1 release (0 unstable)

1.0.0-rc.1 Jun 26, 2023

#1464 in Database interfaces

40 downloads per month
Used in 2 crates

MIT license

240KB
5K SLoC

GroveDB

Branch Tests Coverage
master Tests codecov

Hierarchical Authenticated Data Structure with Efficient Secondary Index Queries

GroveDB is a database system designed specifically for efficient secondary index queries, proofs, speed, and reliability. It was built for use within Dash Platform, but can be easily integrated into other applications for similar use.

Motivation

Secondary indices are crucial to any database management system. All previous solutions had certain tradeoffs depending on the problem they were trying to solve.

Consider an authenticated data structure, like a Merkle tree built on a database of restaurants for example. Each restaurant has certain attributes, such as price and type:

struct Restaurant{
	ID uint32;
	name: String;
	type: String;
	isVegan: bool;
};

If we have say four restaurants, we might normally commit them to a Merkle tree as follows:

graph TD;
root-->A[" "];
root-->B[" "];
A-->AA["id:0"];
A-->AB["id:1"];
B-->AC["id:2"];
B-->AD["id:3"];

Querying by primary key is easy and efficient. If we have a query such as SELECT * WHERE ID <= 2; , we can return the appropriate elements as well as construct an efficient range proof. However, querying by a secondary index is not efficient at all; it's likely that you will have to iterate over the entire structure. Consider the query SELECT * WHERE isVegan=true;. When sorted by primary key, the vegan restaurant won't be contiguous. Not only will the proof be nontrivial, but so will the time required to find these elements.

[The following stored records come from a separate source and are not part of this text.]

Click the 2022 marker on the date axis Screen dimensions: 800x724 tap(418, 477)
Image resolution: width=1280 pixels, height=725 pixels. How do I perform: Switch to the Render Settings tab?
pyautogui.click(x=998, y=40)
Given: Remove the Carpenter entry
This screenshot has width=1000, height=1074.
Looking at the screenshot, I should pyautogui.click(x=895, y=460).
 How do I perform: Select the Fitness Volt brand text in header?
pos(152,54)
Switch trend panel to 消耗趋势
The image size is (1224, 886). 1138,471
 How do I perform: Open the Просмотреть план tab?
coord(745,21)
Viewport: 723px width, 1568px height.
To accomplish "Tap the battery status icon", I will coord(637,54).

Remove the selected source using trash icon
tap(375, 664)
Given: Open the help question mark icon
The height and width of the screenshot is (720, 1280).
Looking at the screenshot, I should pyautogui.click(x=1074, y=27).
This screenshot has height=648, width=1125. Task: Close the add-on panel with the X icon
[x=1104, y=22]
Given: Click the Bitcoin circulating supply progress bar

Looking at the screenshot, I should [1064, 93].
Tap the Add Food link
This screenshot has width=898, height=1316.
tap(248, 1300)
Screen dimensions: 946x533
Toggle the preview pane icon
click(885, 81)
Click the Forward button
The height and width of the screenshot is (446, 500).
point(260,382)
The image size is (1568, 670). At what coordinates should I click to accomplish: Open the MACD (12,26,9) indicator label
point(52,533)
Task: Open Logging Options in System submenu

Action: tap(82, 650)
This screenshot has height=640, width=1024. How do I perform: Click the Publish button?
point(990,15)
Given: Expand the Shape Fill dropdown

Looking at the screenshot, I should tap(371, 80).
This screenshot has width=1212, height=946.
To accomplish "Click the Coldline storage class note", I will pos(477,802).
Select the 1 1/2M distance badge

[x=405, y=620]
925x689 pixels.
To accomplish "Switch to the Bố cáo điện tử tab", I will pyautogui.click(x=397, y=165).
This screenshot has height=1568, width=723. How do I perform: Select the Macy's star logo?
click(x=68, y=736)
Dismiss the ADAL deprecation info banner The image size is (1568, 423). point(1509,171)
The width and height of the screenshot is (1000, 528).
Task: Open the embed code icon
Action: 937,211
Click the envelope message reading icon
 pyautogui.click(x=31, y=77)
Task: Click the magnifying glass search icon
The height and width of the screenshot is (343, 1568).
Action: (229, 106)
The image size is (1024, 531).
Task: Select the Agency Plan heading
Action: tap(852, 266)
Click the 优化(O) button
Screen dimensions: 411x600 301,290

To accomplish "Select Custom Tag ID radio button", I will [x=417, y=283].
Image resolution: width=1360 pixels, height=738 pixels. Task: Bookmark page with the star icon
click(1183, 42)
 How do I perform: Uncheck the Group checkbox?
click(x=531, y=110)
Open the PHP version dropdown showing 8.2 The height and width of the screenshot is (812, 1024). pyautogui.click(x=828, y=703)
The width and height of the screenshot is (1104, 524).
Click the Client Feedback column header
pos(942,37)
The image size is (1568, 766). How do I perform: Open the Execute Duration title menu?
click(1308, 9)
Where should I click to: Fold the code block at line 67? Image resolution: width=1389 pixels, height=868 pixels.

GroveDB is a classic time-space tradeoff. It enables efficient querying on secondary indices by precomputing and committing them. A subtree of each possible queryable secondary index (up to a cap) is built and committed to our authenticated data structure. A tree of subtrees; a grove. For the same data, part of the analogous GroveDB structure might look like this:

graph TD;
root-->A["\'Restaurant\'"];
root-->B["..."];
A-->Q["ID"];
A-->W["name"];
A-->E["kind"];
A-->R["isVegan"];
Q-->Z["..."];
W-->X["..."];
E-->C["..."];
R-->Y["id:2"];
R-->U["id:1"];
R-->I["id:0"];
R-->O["id:3"];

From here, a query on the secondary index isVegan would traverse to the subtree built for this secondary index. The items are not necessarily replicated, but referenced to.

Features

  • Efficient secondary index queries - Built specifically for and tailored to secondary index queries.
  • Proofs - Supports proofs of membership, proofs of non-membership, and range proofs.
  • Run anywhere - Being written in Rust, it supports all compile targets. x86, Raspberry Pis (AArch64), and Wasm. There are Node.js bindings as well.

Architecture

Insertion and deletion work as you might expect, updating the respective subtrees and returning appropriate proofs of membership/nonmembership.

Tree structure(s)

Instead of disjoint authenticated data structures, we opt for a unified one; a hierarchical, authenticated data structure based off of Database Outsourcing with Hierarchical Authenticated Data Structures. Elements are the most atomic pieces and can be represented in a few ways. They can be items, item references, trees, trees with items, or even trees with item references. An element contains an item, a reference to an object, or a subtree.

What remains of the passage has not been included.